- _Page extract_:
————
The Auditability of Agents
Welcome to issue #011 of New Age Accounting. The audit is coming. Here's how to be ready when it does.
The profession is moving fast. The audit is coming. The question is whether you’ll be ready when it does.
The accounting profession is in a building phase right now. Workflows are being automated. Closes are getting faster. Commentary that used to take hours is being produced in minutes. The tools are here, the results are immediate, and the momentum is real.
But here’s the question almost nobody is asking while they’re building:
Can you defend it?
Not “does it look right” or “does it pass the gut check”. But, can you sit in front of an auditor, a CFO, or a board member and walk them through exactly what happened, what the AI did, what you reviewed, and why you’re confident in the output?
That’s the auditability question. And the accountants building with AI right now need to be thinking about it from day one – not after the audit work has begun.
What is an AI agent?
An AI agent isn’t just a chatbot that answers a question. It’s a system that executes multiple steps, makes decisions along the way, and produces an output — often without accountants watching and being involved in the output step by step like they have in the past.
Said another way, when you ask Claude a question in Chat, you’re conversing. You see every response. You adjust and review the output. Then you make the decision of what you do with it.
An agent is different. You assist with the initial setup and tweaks but once you go live, it’s hands off. You give the agent a task (e.g. run analysis, process data, generate report) and it works through the steps autonomously. The output arrives and the steps that produced it aren’t always visible — and that is exactly where the auditability question lives.
The more powerful and reliable the agents, the higher the audit risk.
And that risk doesn’t manage itself.
Why this matters
For decades the profession has built audit standards around human work. A human has prepared reconciliations – there’s a paper trail, a reviewer, a sign-off. A human has written the variance commentary – all with preparer, reviewer and other records of the process.
————
- _Extracted material_:
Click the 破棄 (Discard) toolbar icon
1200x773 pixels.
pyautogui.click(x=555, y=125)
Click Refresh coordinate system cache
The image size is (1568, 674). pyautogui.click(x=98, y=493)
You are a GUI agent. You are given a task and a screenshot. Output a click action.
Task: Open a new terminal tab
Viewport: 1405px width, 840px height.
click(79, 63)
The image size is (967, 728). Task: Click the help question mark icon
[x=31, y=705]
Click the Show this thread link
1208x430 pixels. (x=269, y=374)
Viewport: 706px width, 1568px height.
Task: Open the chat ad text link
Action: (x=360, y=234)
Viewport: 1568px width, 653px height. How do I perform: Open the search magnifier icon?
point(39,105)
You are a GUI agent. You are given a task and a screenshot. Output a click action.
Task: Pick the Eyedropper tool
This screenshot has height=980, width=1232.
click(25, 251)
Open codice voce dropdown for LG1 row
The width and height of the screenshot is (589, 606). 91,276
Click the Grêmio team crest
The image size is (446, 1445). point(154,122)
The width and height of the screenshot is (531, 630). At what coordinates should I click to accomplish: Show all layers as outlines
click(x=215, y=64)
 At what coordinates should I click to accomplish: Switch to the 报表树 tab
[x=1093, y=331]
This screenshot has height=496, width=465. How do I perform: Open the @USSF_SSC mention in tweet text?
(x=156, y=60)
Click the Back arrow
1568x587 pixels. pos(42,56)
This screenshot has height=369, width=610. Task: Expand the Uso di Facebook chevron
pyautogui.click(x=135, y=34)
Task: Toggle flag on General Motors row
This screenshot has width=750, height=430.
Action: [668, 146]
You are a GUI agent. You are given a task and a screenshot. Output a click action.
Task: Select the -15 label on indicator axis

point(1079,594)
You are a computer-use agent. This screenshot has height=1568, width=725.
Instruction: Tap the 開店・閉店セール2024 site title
————
- _What this task involves_: Can you pull the full newsletter piece on the auditability of agents from above, word for word with nothing changed?

- _Problem solution_:
The Auditability of Agents
Welcome to issue #011 of New Age Accounting. The audit is coming. Here's how to be ready when it does.
The profession is moving fast. The audit is coming. The question is whether you’ll be ready when it does.
The accounting profession is in a building phase right now. Workflows are being automated. Closes are getting faster. Commentary that used to take hours is being produced in minutes. The tools are here, the results are immediate, and the momentum is real.
But here’s the question almost nobody is asking while they’re building:
Can you defend it?
Not “does it look right” or “does it pass the gut check”. But, can you sit in front of an auditor, a CFO, or a board member and walk them through exactly what happened, what the AI did, what you reviewed, and why you’re confident in the output?
That’s the auditability question. And the accountants building with AI right now need to be thinking about it from day one – not after the audit work has begun.
What is an AI agent?
An AI agent isn’t just a chatbot that answers a question. It’s a system that executes multiple steps, makes decisions along the way, and produces an output — often without accountants watching and being involved in the output step by step like they have in the past.
Said another way, when you ask Claude a question in Chat, you’re conversing. You see every response. You adjust and review the output. Then you make the decision of what you do with it.
An agent is different. You assist with the initial setup and tweaks but once you go live, it’s hands off. You give the agent a task (e.g. run analysis, process data, generate report) and it works through the steps autonomously. The output arrives and the steps that produced it aren’t always visible — and that is exactly where the auditability question lives.
The more powerful and reliable the agents, the higher the audit risk.
And that risk doesn’t manage itself.
Why this matters
For decades the profession has built audit standards around human work. A human has prepared reconciliations – there’s a paper trail, a reviewer, a sign-off. A human has written the variance commentary – all with preparer, reviewer and other records of the process.